Excerpted passage
--
For this week’s Nonfiction November post we turn to host Katie at Doing Dewey. Today I’ll be addressing Nonfiction Favorites: We’ve talked about how you pick nonfiction books in previous years, but this week I’m excited to talk about what makes a book you’ve read one of your favorites. Is the topic pretty much all that matters? Are there particular ways a story can be told or particular writing styles that you love? Do you look for a light, humorous approach or do you prefer a more serious tone? Let us know what qualities make you add a nonfiction book to your list of favorites.
I think the most important thing for me is that a nonfiction read has to seem like a story. I want to learn new things and reading interesting facts, no doubt, but I don’t want to feel like I’m reading a textbook. I want the writer to transport me to another city, timeframe and/or circumstances. Here are some books that I would rank as some of my favorite nonfiction reads in the past couple of years:
While The City Slept by Eli Sanders. A Pulitzer Prize-winning reporter’s gripping account of one young man’s path to murder–and a wake-up call for mental health care in America.
--
Data provided
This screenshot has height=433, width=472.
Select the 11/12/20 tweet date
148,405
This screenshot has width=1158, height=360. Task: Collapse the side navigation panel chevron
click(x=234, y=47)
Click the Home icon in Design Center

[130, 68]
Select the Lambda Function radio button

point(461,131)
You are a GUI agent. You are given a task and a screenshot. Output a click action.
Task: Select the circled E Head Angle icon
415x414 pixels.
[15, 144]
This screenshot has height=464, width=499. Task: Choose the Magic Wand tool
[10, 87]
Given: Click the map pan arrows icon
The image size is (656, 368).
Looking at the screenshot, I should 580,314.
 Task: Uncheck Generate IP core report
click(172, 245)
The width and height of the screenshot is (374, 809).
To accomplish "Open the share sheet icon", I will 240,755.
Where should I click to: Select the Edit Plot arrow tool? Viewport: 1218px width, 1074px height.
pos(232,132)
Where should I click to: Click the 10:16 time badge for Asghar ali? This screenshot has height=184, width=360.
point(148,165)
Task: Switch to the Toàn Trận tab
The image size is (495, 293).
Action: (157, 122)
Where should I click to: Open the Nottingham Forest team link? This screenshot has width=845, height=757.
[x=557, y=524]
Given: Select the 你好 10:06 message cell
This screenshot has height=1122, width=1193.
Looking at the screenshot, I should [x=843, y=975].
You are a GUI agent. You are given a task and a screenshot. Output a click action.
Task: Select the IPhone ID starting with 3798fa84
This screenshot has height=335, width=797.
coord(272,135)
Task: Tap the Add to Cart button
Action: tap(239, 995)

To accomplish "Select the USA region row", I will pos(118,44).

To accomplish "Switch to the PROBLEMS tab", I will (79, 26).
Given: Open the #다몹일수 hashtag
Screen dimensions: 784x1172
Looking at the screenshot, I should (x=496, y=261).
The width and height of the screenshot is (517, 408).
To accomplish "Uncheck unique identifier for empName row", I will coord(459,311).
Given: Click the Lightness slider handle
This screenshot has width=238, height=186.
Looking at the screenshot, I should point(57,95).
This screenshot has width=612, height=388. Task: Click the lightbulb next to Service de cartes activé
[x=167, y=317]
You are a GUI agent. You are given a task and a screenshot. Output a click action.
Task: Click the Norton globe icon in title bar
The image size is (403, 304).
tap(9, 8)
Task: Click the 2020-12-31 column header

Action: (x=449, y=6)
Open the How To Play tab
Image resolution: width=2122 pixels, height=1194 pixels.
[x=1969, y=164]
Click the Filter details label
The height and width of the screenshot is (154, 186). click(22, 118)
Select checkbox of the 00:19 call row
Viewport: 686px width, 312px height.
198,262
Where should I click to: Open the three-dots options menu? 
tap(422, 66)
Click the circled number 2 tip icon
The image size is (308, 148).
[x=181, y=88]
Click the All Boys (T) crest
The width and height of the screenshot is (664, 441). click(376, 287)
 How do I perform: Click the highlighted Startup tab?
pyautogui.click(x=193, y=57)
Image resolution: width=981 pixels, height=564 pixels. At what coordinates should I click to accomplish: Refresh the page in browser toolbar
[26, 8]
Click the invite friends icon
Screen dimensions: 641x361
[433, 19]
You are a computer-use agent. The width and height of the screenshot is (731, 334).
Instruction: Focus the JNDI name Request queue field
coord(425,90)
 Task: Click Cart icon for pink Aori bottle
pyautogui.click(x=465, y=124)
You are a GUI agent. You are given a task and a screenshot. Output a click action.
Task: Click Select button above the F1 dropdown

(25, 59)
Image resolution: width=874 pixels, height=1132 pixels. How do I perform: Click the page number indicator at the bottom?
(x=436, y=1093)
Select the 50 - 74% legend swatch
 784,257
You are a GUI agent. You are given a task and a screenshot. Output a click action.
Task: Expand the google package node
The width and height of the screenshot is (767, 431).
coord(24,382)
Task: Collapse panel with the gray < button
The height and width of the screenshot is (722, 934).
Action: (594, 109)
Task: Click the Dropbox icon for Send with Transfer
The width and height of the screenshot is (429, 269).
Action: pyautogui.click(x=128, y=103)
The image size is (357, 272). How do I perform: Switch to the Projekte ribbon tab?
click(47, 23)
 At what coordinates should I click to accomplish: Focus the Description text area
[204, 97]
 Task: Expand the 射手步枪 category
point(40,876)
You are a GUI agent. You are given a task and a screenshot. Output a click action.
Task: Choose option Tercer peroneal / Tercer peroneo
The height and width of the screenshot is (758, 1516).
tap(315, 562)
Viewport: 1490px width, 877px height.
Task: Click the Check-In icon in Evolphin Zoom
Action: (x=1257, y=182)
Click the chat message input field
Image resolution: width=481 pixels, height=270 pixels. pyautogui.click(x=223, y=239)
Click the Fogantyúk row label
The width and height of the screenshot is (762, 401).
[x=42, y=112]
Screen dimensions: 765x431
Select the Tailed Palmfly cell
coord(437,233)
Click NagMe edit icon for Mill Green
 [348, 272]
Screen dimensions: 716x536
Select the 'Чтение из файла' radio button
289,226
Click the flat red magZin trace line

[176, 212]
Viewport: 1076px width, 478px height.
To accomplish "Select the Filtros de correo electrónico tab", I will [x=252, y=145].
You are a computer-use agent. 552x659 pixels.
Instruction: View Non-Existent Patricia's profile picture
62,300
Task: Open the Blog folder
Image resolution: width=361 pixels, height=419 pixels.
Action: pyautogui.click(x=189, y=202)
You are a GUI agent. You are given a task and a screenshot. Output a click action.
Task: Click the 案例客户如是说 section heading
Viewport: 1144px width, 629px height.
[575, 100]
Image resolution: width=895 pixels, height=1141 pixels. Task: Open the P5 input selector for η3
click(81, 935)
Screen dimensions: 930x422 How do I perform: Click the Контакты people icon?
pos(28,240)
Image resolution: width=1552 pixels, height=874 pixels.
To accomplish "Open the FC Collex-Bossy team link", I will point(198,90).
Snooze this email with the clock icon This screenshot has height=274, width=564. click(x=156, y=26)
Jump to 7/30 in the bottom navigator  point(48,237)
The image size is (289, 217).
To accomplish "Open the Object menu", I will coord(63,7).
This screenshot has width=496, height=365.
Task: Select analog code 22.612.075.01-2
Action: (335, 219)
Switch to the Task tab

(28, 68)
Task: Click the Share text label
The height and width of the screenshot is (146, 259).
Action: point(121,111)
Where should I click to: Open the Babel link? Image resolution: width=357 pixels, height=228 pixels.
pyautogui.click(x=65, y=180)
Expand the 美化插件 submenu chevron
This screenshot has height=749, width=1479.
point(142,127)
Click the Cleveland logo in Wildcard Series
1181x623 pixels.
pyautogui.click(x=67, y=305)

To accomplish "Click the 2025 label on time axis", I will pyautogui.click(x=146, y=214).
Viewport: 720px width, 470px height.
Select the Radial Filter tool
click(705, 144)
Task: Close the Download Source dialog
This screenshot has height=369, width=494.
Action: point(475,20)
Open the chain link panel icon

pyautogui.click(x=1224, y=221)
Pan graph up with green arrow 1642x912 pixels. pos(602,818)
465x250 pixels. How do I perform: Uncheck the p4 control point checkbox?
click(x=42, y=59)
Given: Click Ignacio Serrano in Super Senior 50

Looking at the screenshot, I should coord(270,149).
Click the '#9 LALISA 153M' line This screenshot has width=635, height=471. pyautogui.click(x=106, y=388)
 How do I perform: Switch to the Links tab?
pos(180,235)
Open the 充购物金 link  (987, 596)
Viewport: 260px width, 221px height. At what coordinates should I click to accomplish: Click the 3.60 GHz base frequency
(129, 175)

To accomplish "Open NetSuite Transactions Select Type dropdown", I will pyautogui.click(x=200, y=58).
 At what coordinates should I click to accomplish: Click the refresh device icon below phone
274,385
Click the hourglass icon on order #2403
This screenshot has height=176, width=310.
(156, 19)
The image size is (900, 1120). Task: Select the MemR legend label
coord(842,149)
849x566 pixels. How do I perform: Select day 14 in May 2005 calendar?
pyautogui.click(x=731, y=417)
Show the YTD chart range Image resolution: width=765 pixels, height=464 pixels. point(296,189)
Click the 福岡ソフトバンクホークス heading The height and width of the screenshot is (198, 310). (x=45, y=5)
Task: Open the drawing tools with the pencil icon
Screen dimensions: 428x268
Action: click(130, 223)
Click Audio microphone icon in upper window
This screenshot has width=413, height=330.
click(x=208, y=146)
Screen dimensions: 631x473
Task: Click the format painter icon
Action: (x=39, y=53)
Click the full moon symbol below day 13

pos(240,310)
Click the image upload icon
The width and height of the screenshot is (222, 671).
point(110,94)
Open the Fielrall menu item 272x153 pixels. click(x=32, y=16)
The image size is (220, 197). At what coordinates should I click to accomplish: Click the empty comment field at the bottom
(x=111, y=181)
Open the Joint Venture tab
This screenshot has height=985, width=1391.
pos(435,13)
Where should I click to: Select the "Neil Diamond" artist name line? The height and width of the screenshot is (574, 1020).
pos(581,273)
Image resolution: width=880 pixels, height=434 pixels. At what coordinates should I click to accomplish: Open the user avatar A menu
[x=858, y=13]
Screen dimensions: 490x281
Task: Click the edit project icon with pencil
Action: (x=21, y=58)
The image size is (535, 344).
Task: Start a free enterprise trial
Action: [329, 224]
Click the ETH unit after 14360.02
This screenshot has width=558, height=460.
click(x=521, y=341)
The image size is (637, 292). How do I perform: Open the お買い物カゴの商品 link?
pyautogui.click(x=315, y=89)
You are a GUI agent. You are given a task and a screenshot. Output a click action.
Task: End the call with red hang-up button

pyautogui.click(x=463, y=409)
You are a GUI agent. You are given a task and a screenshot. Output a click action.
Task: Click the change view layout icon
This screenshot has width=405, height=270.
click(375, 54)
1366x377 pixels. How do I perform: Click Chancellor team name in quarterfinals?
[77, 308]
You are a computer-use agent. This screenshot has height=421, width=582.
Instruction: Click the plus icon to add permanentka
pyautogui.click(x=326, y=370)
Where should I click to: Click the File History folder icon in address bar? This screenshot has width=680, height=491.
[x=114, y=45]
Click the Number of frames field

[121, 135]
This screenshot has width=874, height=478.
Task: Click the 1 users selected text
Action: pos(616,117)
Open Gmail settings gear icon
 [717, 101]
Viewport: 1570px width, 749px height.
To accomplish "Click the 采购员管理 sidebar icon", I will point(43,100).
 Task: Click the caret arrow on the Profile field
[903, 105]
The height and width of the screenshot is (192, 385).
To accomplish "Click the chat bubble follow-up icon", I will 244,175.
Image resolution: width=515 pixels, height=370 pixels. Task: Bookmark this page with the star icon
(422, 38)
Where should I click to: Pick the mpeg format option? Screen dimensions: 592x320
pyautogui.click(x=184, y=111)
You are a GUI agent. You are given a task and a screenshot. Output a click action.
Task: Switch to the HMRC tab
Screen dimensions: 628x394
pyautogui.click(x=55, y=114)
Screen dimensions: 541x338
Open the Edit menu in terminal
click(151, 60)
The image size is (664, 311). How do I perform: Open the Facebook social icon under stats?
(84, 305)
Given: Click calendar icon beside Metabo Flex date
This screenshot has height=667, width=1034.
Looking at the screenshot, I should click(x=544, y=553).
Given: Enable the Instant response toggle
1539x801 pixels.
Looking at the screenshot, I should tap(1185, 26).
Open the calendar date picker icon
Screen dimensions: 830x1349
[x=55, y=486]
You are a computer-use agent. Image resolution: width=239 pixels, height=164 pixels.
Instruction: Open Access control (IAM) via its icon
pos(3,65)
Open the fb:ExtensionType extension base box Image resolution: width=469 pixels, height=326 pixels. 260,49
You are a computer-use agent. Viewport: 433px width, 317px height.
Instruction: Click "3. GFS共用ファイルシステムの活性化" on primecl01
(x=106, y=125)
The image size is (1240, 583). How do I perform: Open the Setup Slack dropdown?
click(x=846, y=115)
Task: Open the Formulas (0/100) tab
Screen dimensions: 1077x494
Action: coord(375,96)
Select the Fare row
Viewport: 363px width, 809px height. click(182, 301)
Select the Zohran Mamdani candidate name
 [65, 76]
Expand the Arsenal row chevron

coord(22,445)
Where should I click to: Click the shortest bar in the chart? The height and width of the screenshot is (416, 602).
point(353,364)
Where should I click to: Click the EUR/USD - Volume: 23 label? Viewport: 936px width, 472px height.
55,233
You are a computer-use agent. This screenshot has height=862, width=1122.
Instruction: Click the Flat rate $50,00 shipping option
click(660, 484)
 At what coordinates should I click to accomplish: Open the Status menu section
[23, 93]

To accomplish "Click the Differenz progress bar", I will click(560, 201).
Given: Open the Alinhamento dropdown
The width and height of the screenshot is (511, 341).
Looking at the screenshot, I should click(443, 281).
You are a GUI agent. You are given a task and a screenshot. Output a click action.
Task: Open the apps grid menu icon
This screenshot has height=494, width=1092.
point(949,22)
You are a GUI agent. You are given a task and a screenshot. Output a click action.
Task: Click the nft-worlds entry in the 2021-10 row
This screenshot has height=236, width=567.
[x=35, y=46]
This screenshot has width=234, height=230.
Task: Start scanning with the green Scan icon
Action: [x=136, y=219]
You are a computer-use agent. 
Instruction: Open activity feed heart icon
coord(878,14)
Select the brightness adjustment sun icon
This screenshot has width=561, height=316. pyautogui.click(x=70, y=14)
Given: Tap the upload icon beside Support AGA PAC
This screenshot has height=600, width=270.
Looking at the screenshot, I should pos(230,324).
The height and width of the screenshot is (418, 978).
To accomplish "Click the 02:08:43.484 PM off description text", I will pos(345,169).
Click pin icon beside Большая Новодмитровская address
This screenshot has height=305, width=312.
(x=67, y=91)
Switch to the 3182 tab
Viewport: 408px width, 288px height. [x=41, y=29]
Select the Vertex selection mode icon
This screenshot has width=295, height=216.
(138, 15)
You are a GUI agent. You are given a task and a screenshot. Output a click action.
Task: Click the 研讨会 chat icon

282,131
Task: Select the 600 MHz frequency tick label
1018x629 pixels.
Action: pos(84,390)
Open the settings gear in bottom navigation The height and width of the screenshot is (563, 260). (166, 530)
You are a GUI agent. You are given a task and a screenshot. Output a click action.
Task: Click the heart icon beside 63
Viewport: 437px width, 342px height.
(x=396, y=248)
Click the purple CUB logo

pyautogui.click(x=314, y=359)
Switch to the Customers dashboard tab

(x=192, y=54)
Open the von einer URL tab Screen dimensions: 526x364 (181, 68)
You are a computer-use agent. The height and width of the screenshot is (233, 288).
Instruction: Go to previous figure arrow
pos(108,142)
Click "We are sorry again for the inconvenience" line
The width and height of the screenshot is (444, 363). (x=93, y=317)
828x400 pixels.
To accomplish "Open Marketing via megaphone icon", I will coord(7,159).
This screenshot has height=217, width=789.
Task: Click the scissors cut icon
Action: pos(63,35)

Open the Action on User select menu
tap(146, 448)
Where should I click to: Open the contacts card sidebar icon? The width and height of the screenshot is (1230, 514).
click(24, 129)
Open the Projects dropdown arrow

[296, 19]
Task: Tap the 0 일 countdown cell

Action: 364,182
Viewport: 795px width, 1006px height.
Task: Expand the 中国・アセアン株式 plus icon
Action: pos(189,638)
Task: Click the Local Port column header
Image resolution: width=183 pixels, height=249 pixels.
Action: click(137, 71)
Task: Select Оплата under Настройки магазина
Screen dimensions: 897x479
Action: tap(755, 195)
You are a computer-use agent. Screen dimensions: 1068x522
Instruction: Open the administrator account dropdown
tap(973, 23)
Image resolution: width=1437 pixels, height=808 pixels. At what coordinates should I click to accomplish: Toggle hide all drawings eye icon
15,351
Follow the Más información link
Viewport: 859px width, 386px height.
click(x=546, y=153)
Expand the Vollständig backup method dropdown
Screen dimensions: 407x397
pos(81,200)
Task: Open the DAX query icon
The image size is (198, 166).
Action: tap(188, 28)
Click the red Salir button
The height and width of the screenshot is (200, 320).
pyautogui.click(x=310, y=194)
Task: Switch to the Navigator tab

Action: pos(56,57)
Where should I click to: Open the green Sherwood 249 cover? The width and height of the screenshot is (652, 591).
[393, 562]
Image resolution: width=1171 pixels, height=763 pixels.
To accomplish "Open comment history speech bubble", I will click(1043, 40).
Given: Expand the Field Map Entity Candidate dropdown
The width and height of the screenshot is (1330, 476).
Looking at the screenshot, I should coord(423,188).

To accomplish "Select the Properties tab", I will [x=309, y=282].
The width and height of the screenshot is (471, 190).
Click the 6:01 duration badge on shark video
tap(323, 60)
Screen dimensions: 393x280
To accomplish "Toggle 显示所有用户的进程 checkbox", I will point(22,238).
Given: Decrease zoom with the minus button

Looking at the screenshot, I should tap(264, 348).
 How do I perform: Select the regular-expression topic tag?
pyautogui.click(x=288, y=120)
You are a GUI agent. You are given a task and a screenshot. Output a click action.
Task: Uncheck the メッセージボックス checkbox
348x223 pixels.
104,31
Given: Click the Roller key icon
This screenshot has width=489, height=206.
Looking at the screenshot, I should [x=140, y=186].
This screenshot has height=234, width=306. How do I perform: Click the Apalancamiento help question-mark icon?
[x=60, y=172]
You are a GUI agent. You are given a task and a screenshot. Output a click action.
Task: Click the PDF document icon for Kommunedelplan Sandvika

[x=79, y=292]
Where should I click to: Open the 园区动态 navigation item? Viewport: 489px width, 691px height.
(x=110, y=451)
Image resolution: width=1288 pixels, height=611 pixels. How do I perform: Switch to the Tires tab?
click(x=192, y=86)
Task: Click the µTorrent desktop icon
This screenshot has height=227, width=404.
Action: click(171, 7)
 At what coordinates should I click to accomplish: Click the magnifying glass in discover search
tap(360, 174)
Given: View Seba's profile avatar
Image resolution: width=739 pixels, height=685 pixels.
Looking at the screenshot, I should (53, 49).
--
Directions
1/ Retype the part of the Nonfiction November post from "For this week’s" up to and including "list of favorites.".
2/ Rewrite the paragraph of the Nonfiction November post that begins "I think the most important thing for me" as a shorter list that keeps its main points.
The entries are separate material and are not connected to the Nonfiction November post.

Answers to the exercise
1/
For this week’s Nonfiction November post we turn to host Katie at Doing Dewey. Today I’ll be addressing Nonfiction Favorites: We’ve talked about how you pick nonfiction books in previous years, but this week I’m excited to talk about what makes a book you’ve read one of your favorites. Is the topic pretty much all that matters? Are there particular ways a story can be told or particular writing styles that you love? Do you look for a light, humorous approach or do you prefer a more serious tone? Let us know what qualities make you add a nonfiction book to your list of favorites.

2/
- A nonfiction read has to seem like a story.
- It should teach new things and interesting facts without feeling like a textbook.
- The writer should transport the reader to another city, timeframe and/or circumstances.
- Some favorite nonfiction reads from the past couple of years are listed next.